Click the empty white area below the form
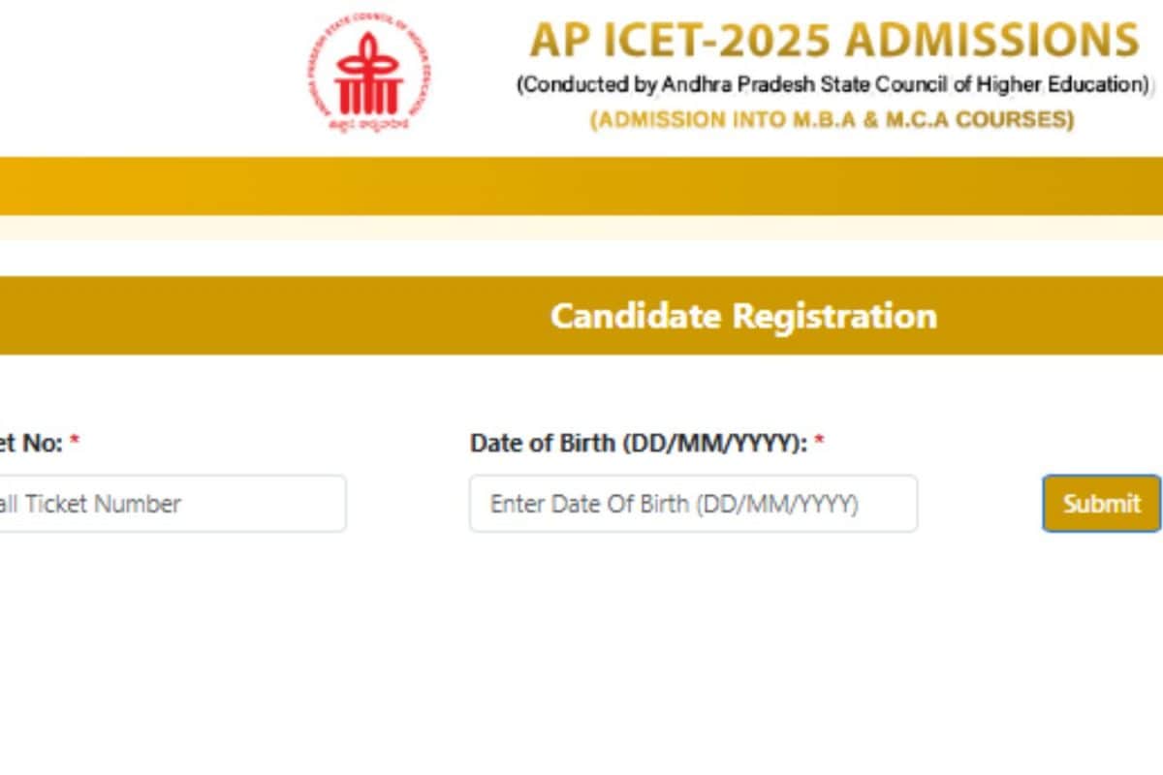 pyautogui.click(x=582, y=659)
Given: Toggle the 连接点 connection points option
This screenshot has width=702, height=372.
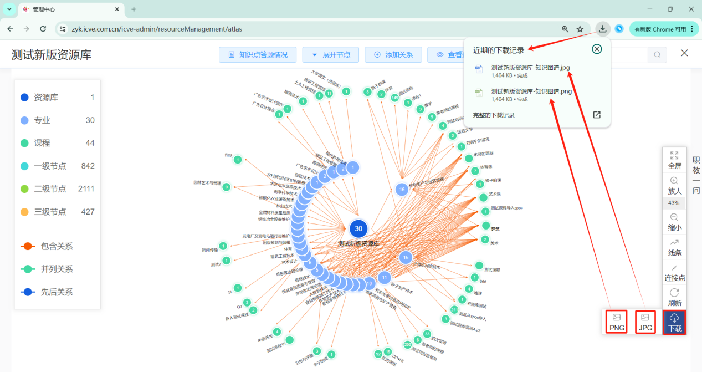Looking at the screenshot, I should 674,272.
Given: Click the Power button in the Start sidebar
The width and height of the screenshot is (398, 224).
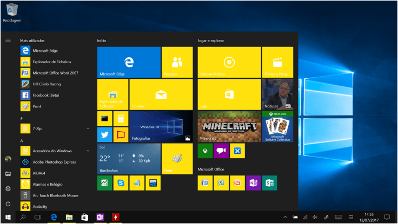Looking at the screenshot, I should [8, 203].
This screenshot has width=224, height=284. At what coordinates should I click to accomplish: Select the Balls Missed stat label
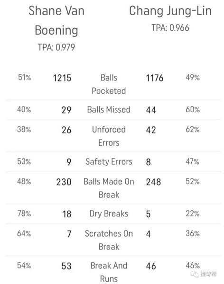109,110
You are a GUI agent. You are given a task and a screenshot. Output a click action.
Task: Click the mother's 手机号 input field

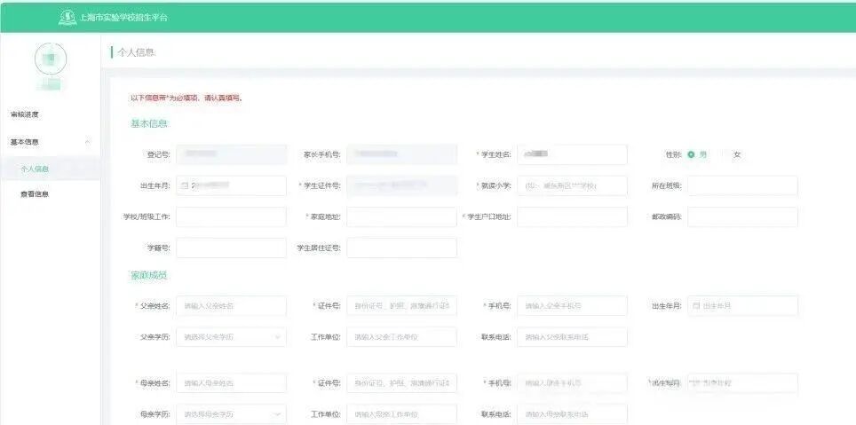pyautogui.click(x=572, y=383)
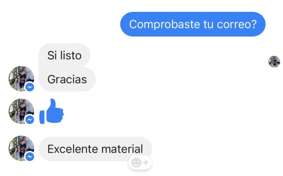Click the word correo? in the sent message
283x176 pixels.
[237, 24]
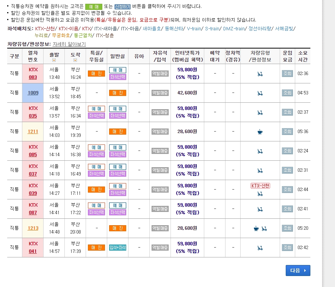Click the wheelchair icon for train KTX 085
335x287 pixels.
260,151
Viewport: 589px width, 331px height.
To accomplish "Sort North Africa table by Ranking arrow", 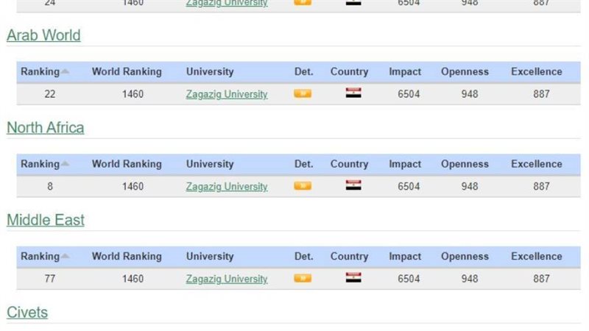I will pos(66,164).
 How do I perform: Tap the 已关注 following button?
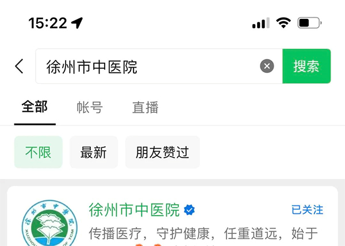(307, 209)
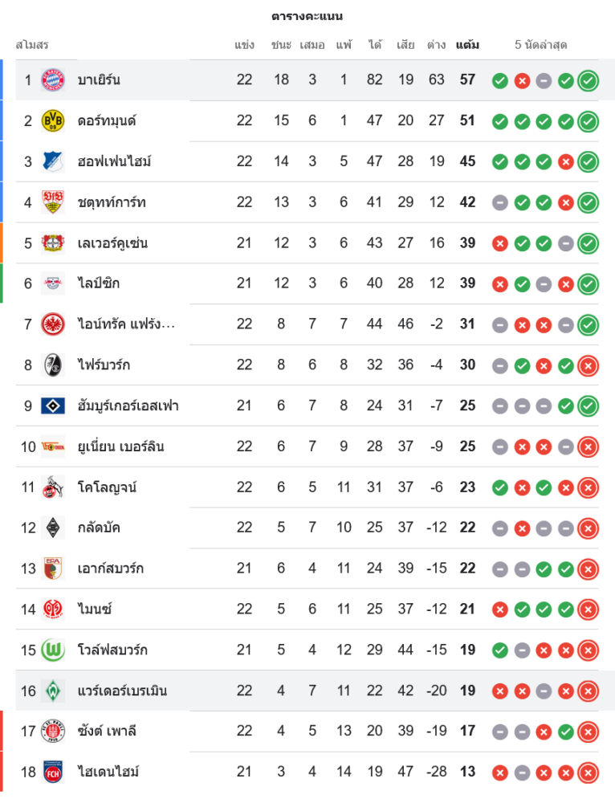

→ WHAT TO DO: Please give back exactly the lines from the first line of the records above through the line containing "You are a GUI", only those and both included, with the pictures removed.

→ SOLUTION TO THIS EXERCISE:
Click the empty white area below the form
 pyautogui.click(x=582, y=659)
Given: Toggle the 连接点 connection points option
This screenshot has width=702, height=372.
Looking at the screenshot, I should 674,272.
Given: Click the Power button in the Start sidebar
The width and height of the screenshot is (398, 224).
Looking at the screenshot, I should [8, 203].
This screenshot has width=224, height=284. At what coordinates should I click to accomplish: Select the Balls Missed stat label
109,110
You are a GUI agent. You are given a task and a screenshot. Output a click action.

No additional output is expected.